Campinas Region is a region in the state of São Paulo. Visiting this region is a step "off the beaten path" of Brazil, away from beaches and rainforests, an area of prosperous and developed towns, of beautiful mountain landscapes, and of rodeos and sertanejo music.
- Bragança Paulista (Águas de Lindóia, Amparo, Atibaia, Bragança Paulista, Joanópolis, Lindóia, Monte Alegre do Sul, Piracaia, Serra Negra, Socorro)
- Campinas (Americana, Sumaré, Nova Odessa, Campinas, Holambra, Indaiatuba, Jaguariúna, Mogi Guaçu, Mogi-Mirim, Valinhos, Vinhedo)
- Jundiaí (Jundiaí)
- Limeira (Araras, Limeira)
- Piracicaba (Águas de São Pedro, Piracicaba)
- Rio Claro (Analândia, Brotas, Rio Claro)
- São João da Boa Vista (Águas da Prata, Caconde, Casa Branca, São João da Boa Vista, São José do Rio Pardo)
- 1 Campinas - A major industrial hub, the third largest city in the state
- 2 Águas de Lindóia - Popular mineral spring resort town, also with eco-adventure options
- 3 Águas de São Pedro - Another popular mineral spring resort town, with one of the highest standards of living of the country
- 4 Amparo - Containing a remarkable historic center with several constructions from late XIX-early XX centuries
- 5 Holambra - Dutch settlement dubbed the "City of Flowers", due to it being South America's largest flower producer
- 6 Jundiaí - Open fruit farms, the Serra do Japi reserve and vivid memories of the state's railroad history
- 7 Piracicaba - City with a charming riverside area and one of the most beautiful universities in the country
- 8 Serra Negra - Mineral spring resort town with good views of the Mantiqueira mountain range
- 9 Socorro - Popular destination for locally made clothes and radical sports, offering also ecotourism for people with disability
Other destinations edit
There is hardly a region of the state of São Paulo that represents its prosperity better than the Campinas region. The real development of the region started in the nineteenth century, with coffee plantations based on European immigrant labor. The coffee farming era left, as a legacy, a formidable network of railways, which would be the basis of the region's industrialization and populational growth beginning in the 1940s.

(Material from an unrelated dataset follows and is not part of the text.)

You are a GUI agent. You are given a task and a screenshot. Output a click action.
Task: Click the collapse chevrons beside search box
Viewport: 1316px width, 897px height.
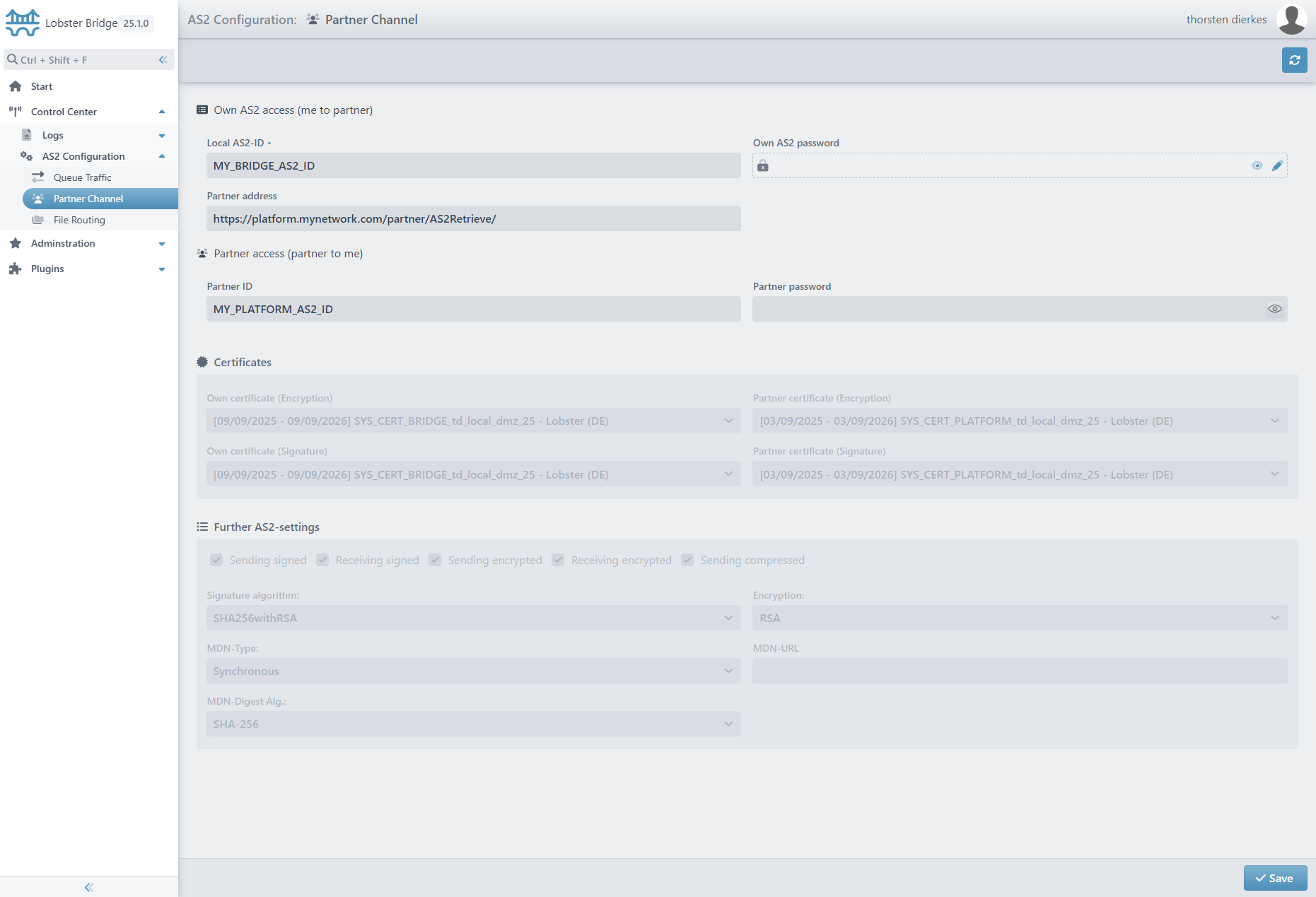tap(163, 59)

The region's most evident sign of economical strength is the Campinas metro area, a 2.8 million metropolis that stretches along the Anhanguera and Bandeirantes motorways. Unlike Grande São Paulo, where the metropolis' economical power is highly concentrated in a small number of cities, the various cities that form the Campinas metro area compete evenly in economic development. Yet, the chaotic growth that happened after the 1950s in the state capital also affected the Campinas region, with poverty and criminality becoming a significant problem in some cities of the region.
Get in edit
Get around edit
By bus edit
The cities of the Campinas region can typically be reached by intercity buses, provided by various private operators. The cities of the Campinas metro area are also connected by metropolitan buses. A full list of metropolitan bus lines is available in the EMTU website.
By car edit
The Campinas region has a comprehensive network of motorways, maintained by either private operators, the São Paulo state or municipalities. As in the rest of the state, the roads with private operators have higher tolls but generally much better quality. Regardless, the road quality is overall quite higher than the Brazilian average, and non-pavemented roads are rare.

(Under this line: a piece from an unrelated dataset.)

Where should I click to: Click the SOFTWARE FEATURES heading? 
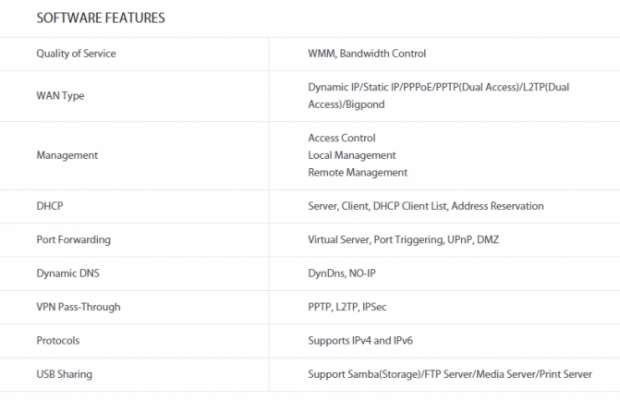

- Visit the Paulista Water Circuit, a cluster of towns in the Serra da Mantiqueira mountain range famous for their mineral springs, which can be enjoyed at public baths or at certain hotels. They are a good place for relaxing, but offer other leisure options including historical heritage, ecotourism and family-friendly activities. It is composed of the cities of Amparo, Monte Alegre do Sul, Serra Negra, Lindóia, Águas de Lindóia, Socorro and Águas da Prata.
- Visit the Fruit Circuit, a popular regional tourism destination due to its wineries and fruit farms founded by European immigrants. Several of these farms are open to visitors, allowing you taste and buy local food and drinks. Alternatively, you can visit them during the yearly rural festivals and get in touch with São Paulo's immigrant culture. Cities of the Fruit Circuit include Jundiaí, Vinhedo, Indaiatuba, Morungaba, Atibaia and Valinhos.
- Feel the thrill of the rollercoasters of Hopi Hari, and the toboggans of Wet'n'Wild, in the Vida Completa SerrAzul (see Vinhedo).
- Cycle along the Barnabé river that crosses almost all the city of Indaiatuba.
- Enjoy the concerts of sertanejo music in the rodeos of Americana and Jaguariúna.
- Celebrate the caipira culture in the Festa de São João and other events in Joanópolis.